À l’heure prévue, les policiers ont détourné la circulation des véhicules de la place vers d’autres rues et ont arrêté les militants avant le début des manifestations. Selon Lawyers for Justice, un groupe palestinien de 23 militants a été arrêté samedi, dont deux femmes, et la plupart d’entre eux étaient des adultes âgés, dont certains avaient plus de 60 ans.
Dimanche, une douzaine de militants sont retournés au même endroit pour protester, mais ils ont trouvé la place remplie d’agents de l’Autorité Palestinienne, qui ont arrêté au moins cinq d’entre eux.
Selon les témoignages des familles, trois des personnes arrêtées, dont une femme, ont été battues pendant l’arrestation, et l’une d’entre elles, Maher al Akhras, qui avait mené une grève de la faim de 100 jours pour protester contre sa détention administrative (c’est-à-dire sans procès) l’année dernière en Israël, a dû être hospitalisée pour être soignée. Al-Akhras et les deux femmes font partie des détenus qui ont été libérés. A noter d'ailleurs que la plupart des autres détenus ont également été emprisonnés par le passé dans des prisons israéliennes pendant des périodes variables,
Certains d'entre eux ont annoncé immédiatement après leur arrestation qu’ils entamaient une grève de la faim jusqu’à leur libération. D’après ce qu’ils ont dit à leurs familles, ils la poursuivent toujours.
Lors d’une veillée de protestation contre leur arrestation dans l’enceinte du tribunal d’El-Bireh, proche de Ramallah, l’Autorité Palestinienne a arrêté l’un des manifestants, Khader Adnan, lui-même ancien détenu administratif en Israël et gréviste de la faim.
Lors d’une conférence de presse organisée à la hâte samedi soir, quelques heures seulement après les arrestations, Ziyad Amru, militant d’un nouveau groupe de protestation appelé We’ve Had Enough (nous en avons assez, NDLR) qui était censé se présenter aux élections palestiniennes, annulées pour l’instant, a affirmé que la responsabilité des arrestations incombait directement au président de l’Autorité Palestinienne, Mahmoud Abbas, et au Premier ministre, Mohammad Shtayyeh.

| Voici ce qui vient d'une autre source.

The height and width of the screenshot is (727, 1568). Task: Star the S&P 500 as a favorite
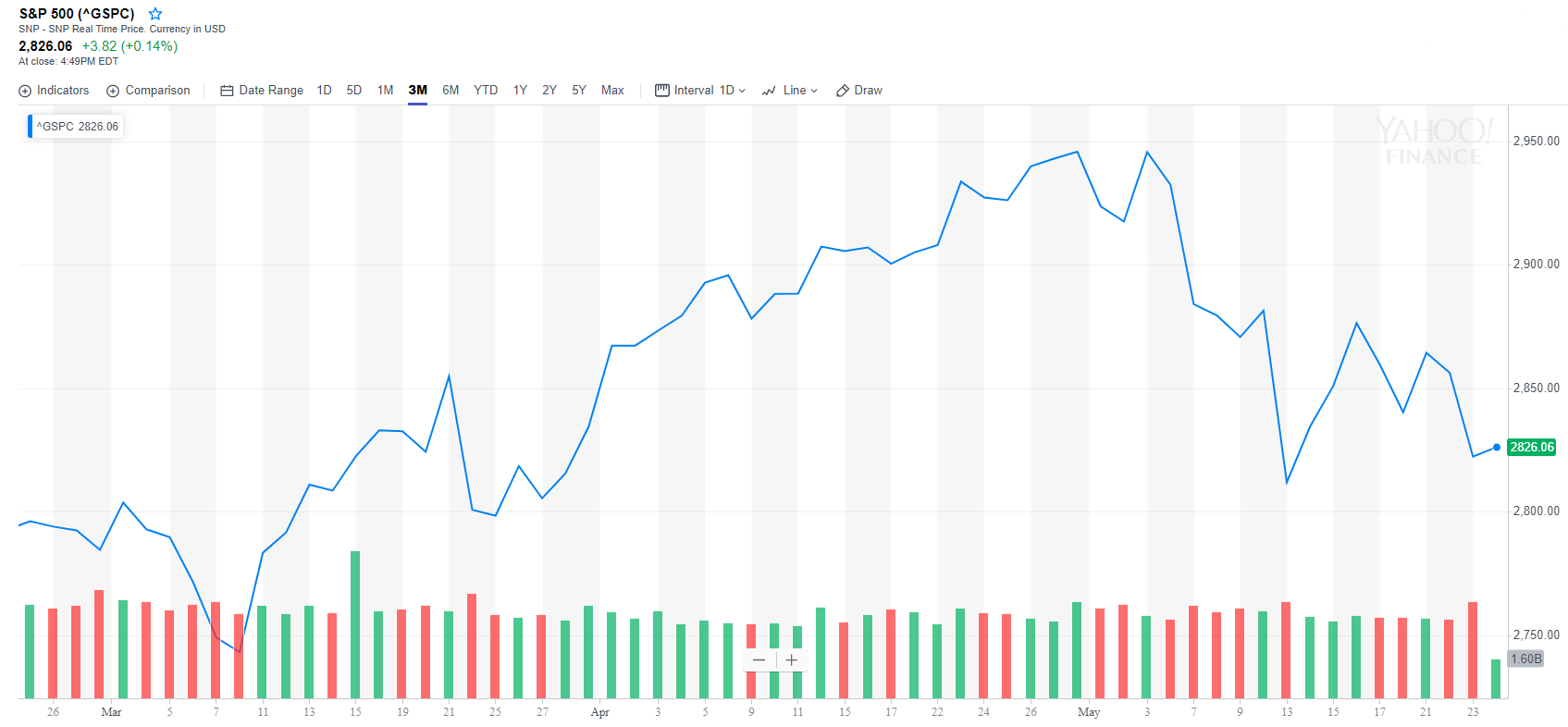(154, 14)
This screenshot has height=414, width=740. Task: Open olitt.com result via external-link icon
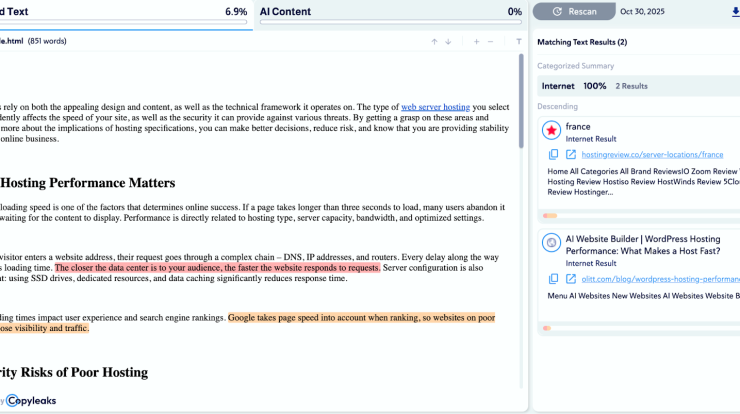(x=570, y=283)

Pour sa part, Issam Aruri, le commissaire nouvellement élu de la Commission palestinienne indépendante des Droits de l’Homme, a déclaré que les arrestations n’étaient pas une décision locale de la police palestinienne, mais plutôt une décision politique. Aruri et d’autres représentants de groupes de Défense des Droits de l’Homme ont déclaré lors de la conférence de presse que l’interdiction des manifestations et les arrestations sont contraires au droit international et aux traités internationaux dont l’Autorité Palestinienne est signataire. En guise de réponse, celle-ci a accusé les personnes arrêtées d’agir dans le cadre d’« agendas étrangers ».
Depuis le meurtre de Banat en juin, le mouvement Fatah, majoritaire au sein de l'Autorité Palestinienne, a considéré que les manifestations qui ont suivi constituaient une menace contre lui et sa légitimité, et il a organisé des contre-manifestations en soutien à Mahmoud Abbas et aux services de sécurité palestiniens.

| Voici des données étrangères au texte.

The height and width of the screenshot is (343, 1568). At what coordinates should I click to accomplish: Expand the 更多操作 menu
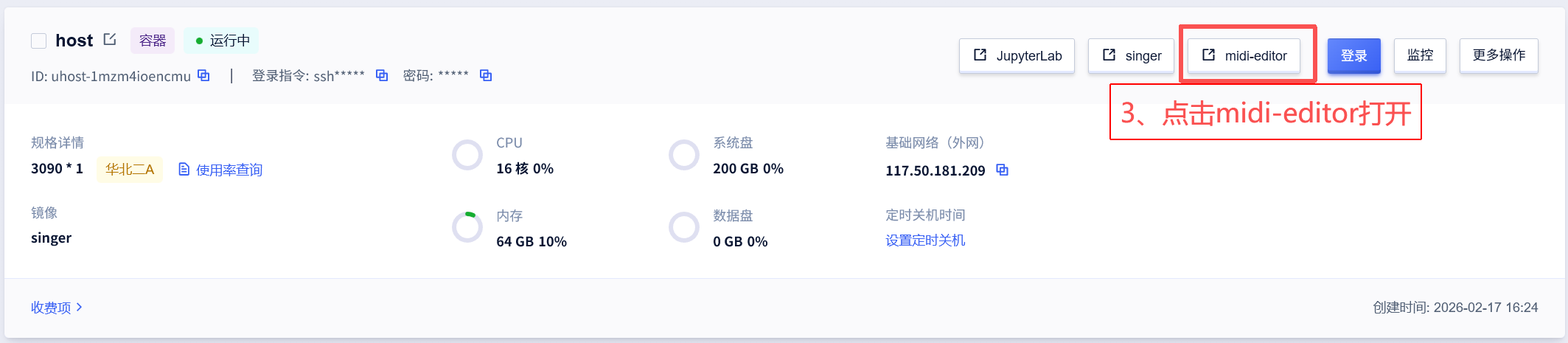(1499, 55)
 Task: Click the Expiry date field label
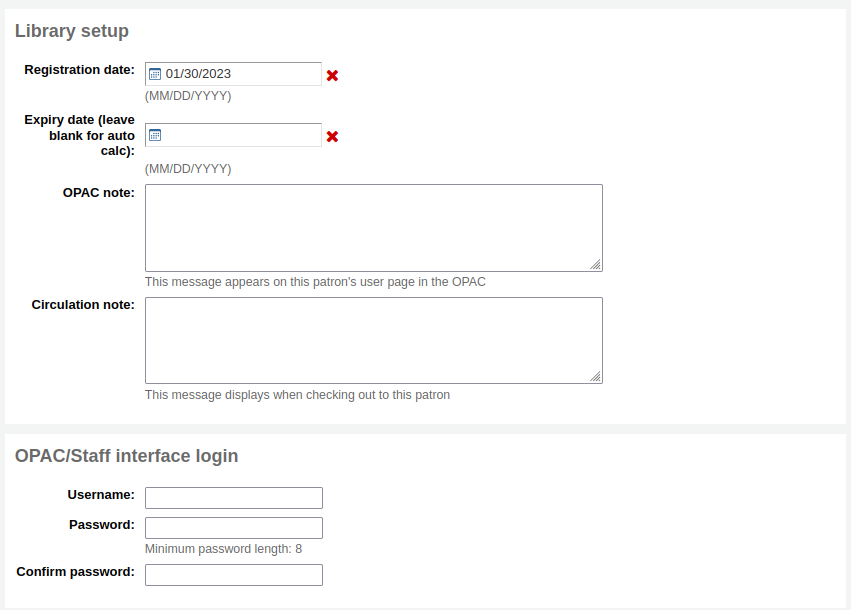79,135
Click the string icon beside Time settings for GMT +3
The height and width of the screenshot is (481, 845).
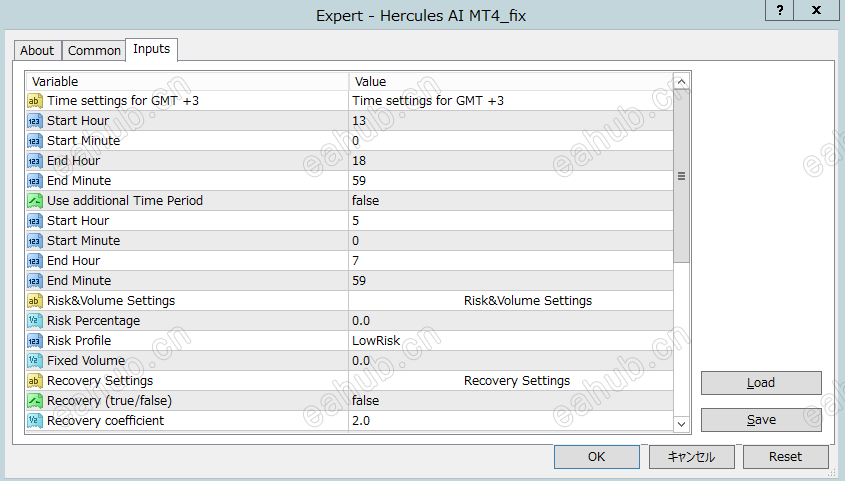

Un comité d’enquête dirigé par le ministre de la justice de l’Autorité Palestinienne a annoncé que Banat n’était pas mort de causes naturelles, et l’affaire a été transmise au parquet militaire palestinien, mais rien n’a été fait depuis. L’impression des médias locaux (y compris israéliens) est que Abbas espère que toute l’affaire sera oubliée et que la famille Banat sera apaisée par un arrangement qui se situe en dehors du système judiciaire officiel et selon la médiation traditionnelle entre les familles.

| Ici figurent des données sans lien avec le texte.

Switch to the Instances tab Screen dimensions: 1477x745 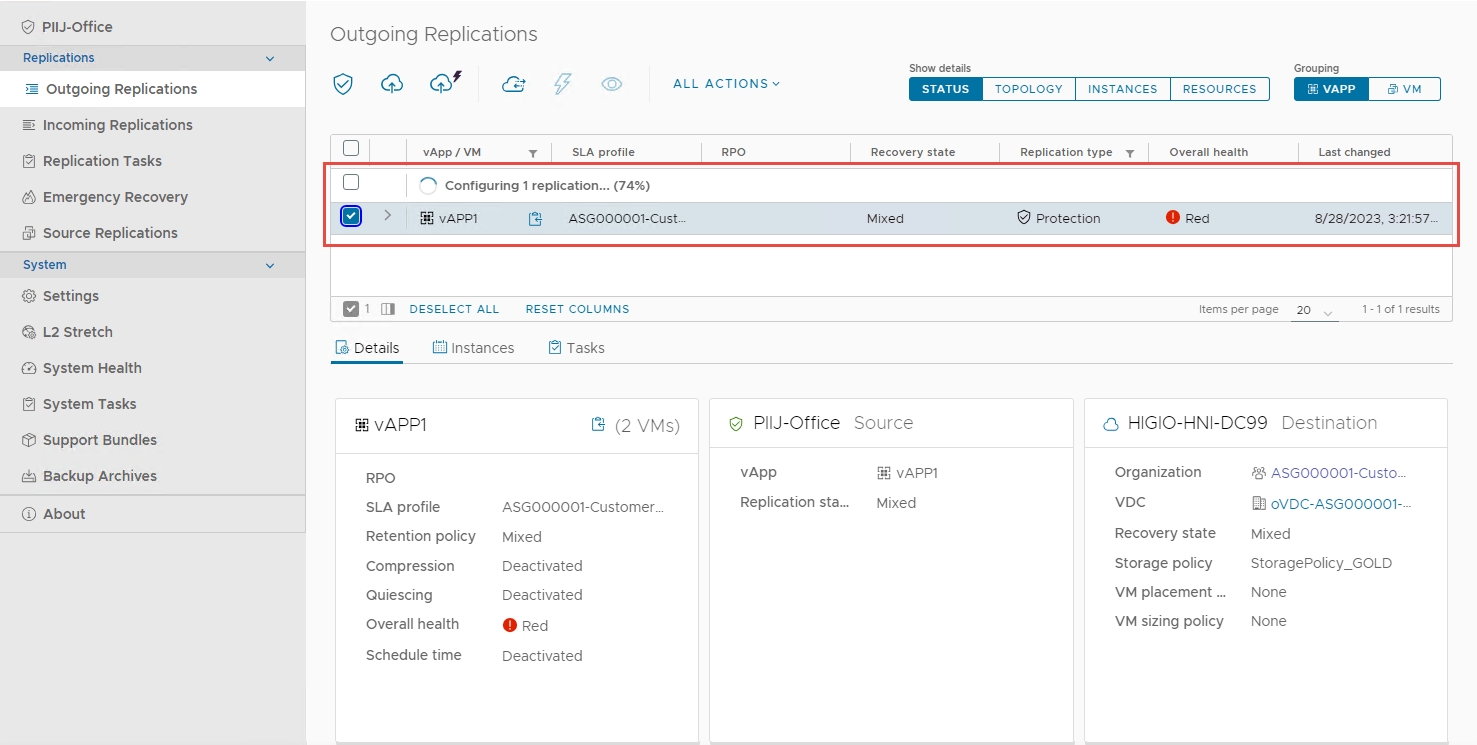point(473,348)
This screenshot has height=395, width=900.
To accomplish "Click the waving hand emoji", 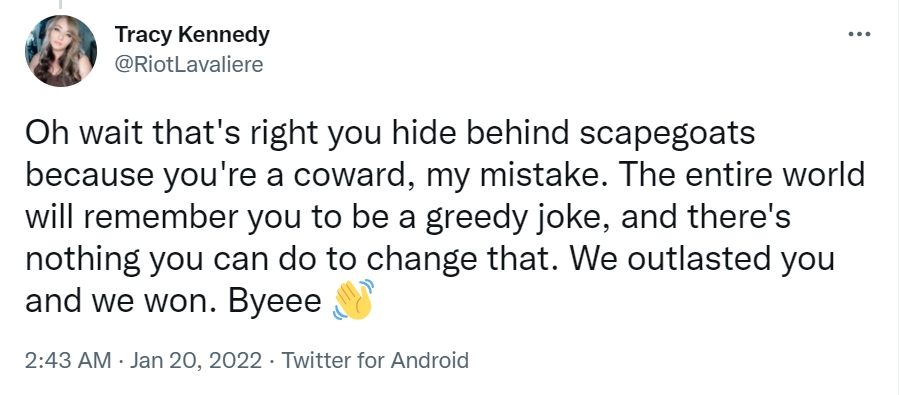I will click(353, 300).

Ce meurtre et la répression des manifestations qui ont suivi pourraient constituer un point de non-retour du statut de l’Autorité Palestinienne et du Fatah aux yeux des citoyens palestiniens – continuation d’une tendance qui persiste depuis le report indéfini des élections de juin et d’août, respectivement, au Conseil législatif palestinien et à la Présidence.